Form of 2022 Insider Bridge Note

Contract Categories: Business Finance - Note Agreements
EX-10.12 11 tm2134516d16_ex10-12.htm EXHIBIT 10.12

 

Exhibit 10.12

 

PROMISSORY NOTE

 

 

$____________ Nassau County, New York
  April ___, 2022

 

FOR VALUE RECEIVED, CorpHousing Group Inc., a Delaware corporation, and its successors and assigns (hereinafter called the “Maker”), unconditionally promises to pay to ________________and any successor thereto (hereinafter the “Holder”), the principal sum of __________ Dollars ($_____________), together with any accrued and unpaid interest on the principal balance hereof from time to time outstanding, when and as set forth below:

 

1.                  The principal amount outstanding under this Note shall bear interest at the rate per annum equal to 1.5%, payable monthly in arrears.

 

2.                  The prescribed interest shall be charged on the principal balance hereof from time to time outstanding and shall be calculated on the basis of the actual number of days elapsed over a 365 day year.

 

3.                  Payments of principal and interest hereunder shall be payable in lawful money of the United States, by wire transfer, as and when due, to the account of the Holder which the Holder shall designate in writing to the Maker from time to time.

 

4.                  If not accelerated or prepaid prior thereto in accordance with the terms hereof, the full principal balance of this Note and all accrued and unpaid interest thereon shall be due and payable on the earlier of (a) June 15, 2022 and (b) the date of consummation of an initial public offering (“IPO”) of the Maker’s common stock (such earlier date, the “Maturity Date”). Notwithstanding anything to the contrary, all principal and interest due shall be converted upon closing of the IPO into the shares of common stock and warrants (and any other securities) comprising the units sold in the offering, at a conversion price equal to 75% of the per-unit offering price in the IPO.

 

5.                  The Maker waives presentment, demand, protest and notice of protest and all requirements necessary to hold it liable as the Maker.
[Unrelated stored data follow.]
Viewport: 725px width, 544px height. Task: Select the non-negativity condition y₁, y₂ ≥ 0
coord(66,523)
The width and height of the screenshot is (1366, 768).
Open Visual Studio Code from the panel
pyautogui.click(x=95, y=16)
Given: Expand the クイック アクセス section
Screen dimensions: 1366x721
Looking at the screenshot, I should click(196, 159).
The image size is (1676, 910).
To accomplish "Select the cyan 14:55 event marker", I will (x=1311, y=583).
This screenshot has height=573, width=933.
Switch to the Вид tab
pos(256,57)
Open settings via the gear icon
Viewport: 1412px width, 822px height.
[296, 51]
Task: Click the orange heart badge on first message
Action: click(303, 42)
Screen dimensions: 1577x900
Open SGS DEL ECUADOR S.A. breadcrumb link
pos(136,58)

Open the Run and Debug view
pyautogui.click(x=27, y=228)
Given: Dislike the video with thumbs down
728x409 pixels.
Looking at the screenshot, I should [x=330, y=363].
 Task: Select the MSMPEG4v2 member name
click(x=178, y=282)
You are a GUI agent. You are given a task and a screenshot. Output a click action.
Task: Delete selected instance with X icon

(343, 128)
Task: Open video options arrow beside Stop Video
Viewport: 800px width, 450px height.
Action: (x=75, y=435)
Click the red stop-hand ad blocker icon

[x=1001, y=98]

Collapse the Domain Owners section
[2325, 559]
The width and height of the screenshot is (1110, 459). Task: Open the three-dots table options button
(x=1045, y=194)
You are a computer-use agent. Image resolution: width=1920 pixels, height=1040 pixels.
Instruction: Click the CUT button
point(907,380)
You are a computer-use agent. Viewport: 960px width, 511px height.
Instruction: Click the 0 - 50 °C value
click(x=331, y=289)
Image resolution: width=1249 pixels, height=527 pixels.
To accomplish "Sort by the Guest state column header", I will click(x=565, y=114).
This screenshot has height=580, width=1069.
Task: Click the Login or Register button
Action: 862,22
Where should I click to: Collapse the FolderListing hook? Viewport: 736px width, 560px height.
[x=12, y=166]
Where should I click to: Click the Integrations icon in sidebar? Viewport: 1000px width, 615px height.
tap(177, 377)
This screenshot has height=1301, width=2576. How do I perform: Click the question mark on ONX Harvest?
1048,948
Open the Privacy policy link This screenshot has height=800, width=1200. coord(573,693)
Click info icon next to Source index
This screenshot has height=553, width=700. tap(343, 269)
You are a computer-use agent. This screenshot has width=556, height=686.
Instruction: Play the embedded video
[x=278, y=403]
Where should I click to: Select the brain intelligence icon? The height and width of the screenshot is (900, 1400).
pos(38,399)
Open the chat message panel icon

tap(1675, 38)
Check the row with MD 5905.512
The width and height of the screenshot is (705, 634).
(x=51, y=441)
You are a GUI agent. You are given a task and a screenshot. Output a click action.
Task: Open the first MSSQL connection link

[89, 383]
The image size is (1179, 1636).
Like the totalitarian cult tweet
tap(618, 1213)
Any failure of the Holder to exercise any right hereunder shall not be construed as a waiver of the right to exercise the same or any other right at any time and from time to time thereafter.

 

6.                  This Note may be prepaid in full or in part at the election of Maker and without notice to or payment of any or premium or penalty to Holder at any time; provided that any and all prepayments shall be applied first to any costs and expenses then due to the Holder, then to accrued and unpaid interest, and then to outstanding principal payments due, in the order of maturity.

 

In connection with this Note, the Maker shall issue to the Holder concurrently herewith a warrant (“Warrant”) to purchase certain shares of the common stock of Maker, which Warrant shall only become exercisable upon consummation of an IPO. The Warrant shall be in the form of Exhibit A hereto.

 

 

 

 

7.                  Notwithstanding any provisions to the contrary herein contained, and subject to the limitations relating to the maximum interest allowed to be charged under applicable law set forth herein, during the period that an Event of Default (defined below) shall have occurred and be continuing, at the option of the Holder, the Obligations (as defined below) shall accrue interest at a rate per annum (the “Alternate Rate”) equal to the greater of (a) 1.5% per month and (b) the highest rate allowable by law, computed from the date of the occurrence of an Event of Default and continuing until (i) in the event the Holder, in its sole discretion, elects to waive or postpone its right to accelerate the Obligations, such Event of Default is cured to the sole and absolute satisfaction of the Holder, or (ii) in the event the Holder, in its sole discretion, elects to accelerate the Obligations, or any of them, such Obligations are fully paid and performed.

 

8.                  As used in this Note, the term “Obligations” shall mean (i) the principal balance of and accrued interest on this Note (or, if an Event of Default has occurred and the Obligations have been accelerated by Holder, the Mandatory Default Amount); and (ii) all other obligations and liabilities arising under this Note. “Mandatory Default Amount” shall be an amount equal to 125% of outstanding principal and accrued and unpaid interest through the date of payment.

 

9.                  The following shall constitute an event of default (each an “Event of Default”):

 

(a)              Any failure to make payment of principal or interest under this Note when due for more than five (5) business days after the giving of written notice to the Maker; or

 

(b)              The Maker shall: (i) make an assignment for the benefit of creditors, file a petition in bankruptcy, petition or apply to any tribunal for the appointment of a custodian, receiver or any trustee, or a substantial part of any of its properties or assets, or shall commence any proceeding under any bankruptcy, reorganization, arrangement, readjustment of debt, dissolution or liquidation law or statute of any jurisdiction, whether now or hereafter in effect; or if there shall have been filed any such petition or application, or any such proceeding shall have been commenced against the Maker in which an order for relief is entered or which remains undismissed for a period of ninety (90) days or more; or the Maker by any act or omission shall indicate its consent to, approval of or fail to timely object to any such petition, application or proceeding or order for relief or the appointment of a custodian, receiver, or any trustee for the Maker or any substantial part of any of its properties or assets, or shall suffer any such custodianship, receivership or trusteeship to continue undischarged for a period of ninety (90) days or more; (ii) generally not pay its debts as such debts become due or admit in writing its inability to pay its debts as they mature; or (iii) be “insolvent”, as such term is defined in the Bankruptcy Code, § 11 U.S.C. § 101(31); or

 

(c)               A material breach or other material violation of the terms of this Note shall occur, and such breach or other violation remains uncured for a period of ten (10) business days after the giving of written notice to the Maker.

 

Upon the occurrence of an Event of Default which shall be continuing, the Holder may take any or all of the following actions: (i) declare the Obligations to be due and payable and (ii) take any and all actions and pursue any and all remedies when and as may be permitted by this Note or by applicable law.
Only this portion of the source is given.